**** BRANO ESTRATTO
Di solito alla parola radiazioni sobbalzi dalla sedia. A buon diritto. L'esposizione prolungata alle radiazioni ionizzanti altera il Dna delle tue cellule e può causare malattie molto gravi, tra cui tumori, leucemie ed anemie. Nel caso delle donne incinte, il feto può riportare danni gravissimi e irreversibili, il che si traduce in malformazioni e disfunzioni dopo la nascita. Pensa solo alle conseguenze che ha avuto sulla salute degli abitanti il disastro nucleare di Chernobyl, in Ucraina. Le radiazioni, però, possono essere utilizzate anche a fin di bene. È il caso della medicina nucleare che utilizza le radiazioni ionizzanti sia per scopi terapeutici sia per scopi diagnostici.

Cosa sono i radiofarmaci

Fondamentale negli esami di medicina nucleare, come le varie scintigrafie o come la Pet (Tomografia a emissione di positroni), è l'azione dei radiofarmaci, ossia di particolari composti chimici che emettono radiazioni in una quantità contenuta; la quasi totalità dei radiofarmaci ha inoltre un'emivita molto breve, cioè perdono la loro radioattività rapidamente. Queste radiazioni vengono poi "registrate" da una attrezzatura particolare, la gamma camera, per analizzare gli organi o i tessuti oggetto d'interesse. I radiofarmaci sono costituiti da due elementi: un radionuclide (o radioisotopo), che è la componente radioattiva vera e propria, e una molecola con funzioni biologiche di trasporto, detta carrier. Solitamente vengono somministrati per via endovenosa. Una delle eccezioni è rappresentata dal radioiodio che viene assunto per via orale.

Quali sono i principali radiofarmaci?
********
**** DATI FORNITI
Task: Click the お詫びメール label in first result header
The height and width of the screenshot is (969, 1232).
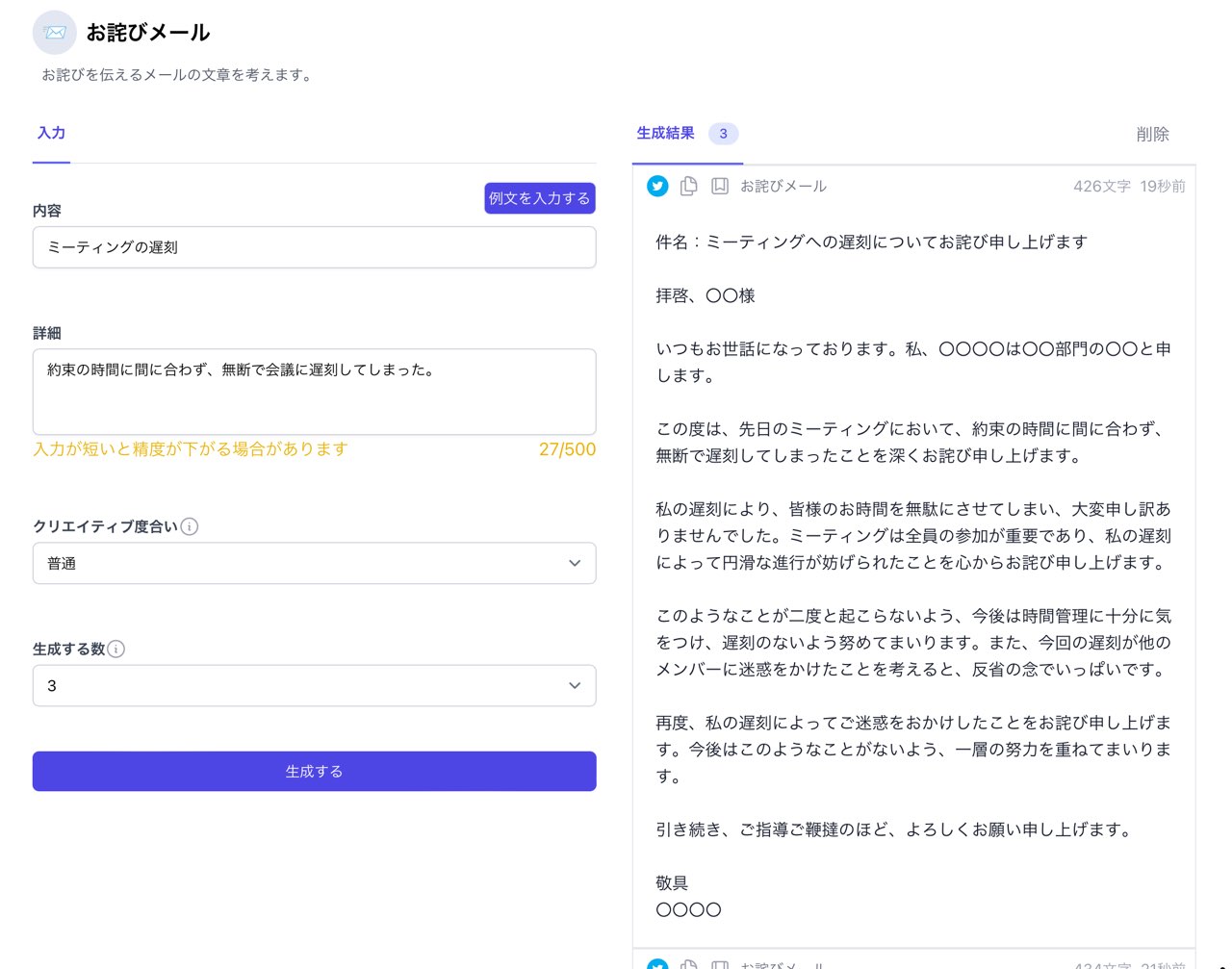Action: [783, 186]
********
**** DATI FORNITI
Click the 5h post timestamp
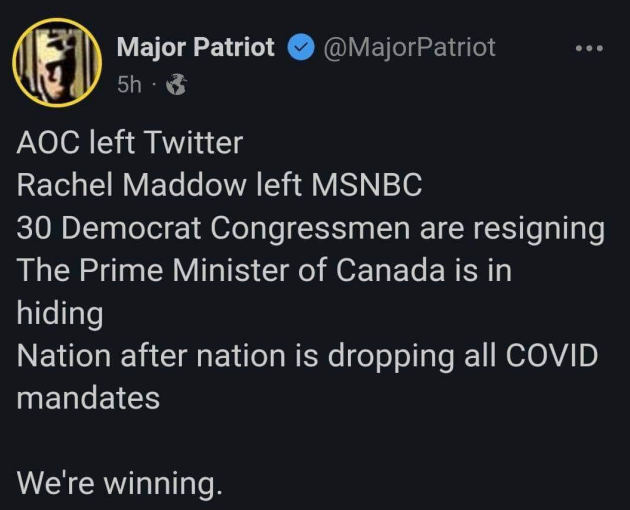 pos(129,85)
********
COSA SI CHIEDE:
a. Elenca le malattie che, secondo il brano sui radiofarmaci, l'esposizione prolungata alle radiazioni ionizzanti può causare.
b. Scrivi il seguito del brano sui radiofarmaci a partire da dove si ferma.
Le righe sono materiale a sé, distinto dal brano.

SOLUZIONI:
a. Tumori, leucemie, anemie.

b.
La medicina nucleare trova applicazioni in vari ambiti della medicina, dall'oncologia (che è senz'altro quello più importante) alla cardiologia, dall'ortopedia alla neurologia. In base alla patologia che si intende indagare, si utilizza una preparazione specifica; un'operazione molto delicata che richiede personale altamente specializzato. A fare la differenza sono le caratteristiche di ciascun radionuclide contenuto all'interno del radiofarmaco. Vediamo qualche esempio:

  • Il tecnezio 99m, che è uno degli isotopi più utilizzati in medicina nucleare, combinato con difosfonato viene usato per verificare la presenza di metastasi ossee. Questo radionuclide si raccoglie infatti nelle ossa e permette l’acquisizione di immagini diagnostiche dello scheletro. Serve anche a marcare i globuli rossi, mettendo i medici nelle condizioni di individuare un sanguinamento intestinale. Il tecnezio 99m pertecnetato viene invece utilizzato nelle scintigrafie tiroidee;
  • Il tallio viene usato per mostrare il flusso sanguigno attraverso le arterie e le vene che trasportano il sangue al cuore e aiuta gli esperti nella valutazione delle coronaropatie;
  • L'acido imminodiacetico tende ad accumularsi dove si raccoglie la bile, il liquido prodotto dal fegato, e viene usato per verificare eventuali blocchi dei dotti biliari, perdite di bile e disturbi della cistifellea;
  • Il fluoro 18 consente di verificare la presenza nel cervello di placche amiloidi, ossia degli accumuli di proteina beta-amiloide, che caratterizzano la malattia di Alzheimer.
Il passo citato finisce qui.